The advantage of hole saws is that they create holes without needing to cut up the core material. This is especially preferable to twist drills or spade drills for relatively large holes (larger than 1 inch). They are also less expensive than boring bits. Disadvantages include the need for a drill that is capable of producing considerable torque at low speed, the tendency to bind if choked with dust, and the core plug can become lodged inside the hole saw.
The saw consists of a metal cylinder, usually steel, mounted on an arbor. The cutting edge either has saw teeth formed in it or industrial diamonds embedded on the teeth. The arbor, also called a mandrel, is responsible for connecting the drill bit to bore and holding the pilot bit.

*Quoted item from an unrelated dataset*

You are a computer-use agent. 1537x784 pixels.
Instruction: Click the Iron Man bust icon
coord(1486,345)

The sloping slots in the cylinder wall help carry the dust out. The kerf (defined as the distance between diverging saw teeth) of the cut is designed to be slightly larger than the diameter of the rest of the hole saw so that it does not get jammed in the hole.

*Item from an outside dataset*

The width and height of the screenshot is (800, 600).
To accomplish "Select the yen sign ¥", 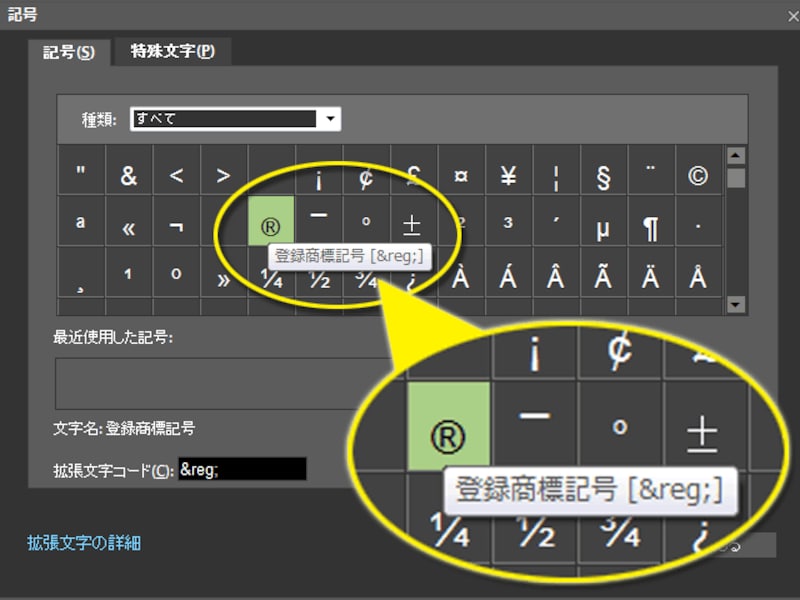I will [x=509, y=173].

Most hole saws have solid cylindrical shapes and are designed to cut a specific hole diameter.
There are two types of adjustable hole saws, adjustable hole and circle cutters:
Adjustable hole saws can make holes of different sizes. It has a flat metal disc with a series of grooves that make progressively wider circles. The saw teeth can be snapped into the grooves that correspond to the size of the planned hole.
Circle cutters are also adjustable. They have two or three teeth on a platform with a pilot bit. To cut out a hole of any size they need to be adjusted to the proper position. Circle cutters can make larger circles than adjustable hole saws.
Saw teeth are used for most materials, such as wood, plastic, soft plaster, and metal. Diamond hole saws bore holes in brick, concrete, glass, and stone. Very hard materials should be drilled with water; otherwise excessive heat generated during the drilling process can damage the saw material.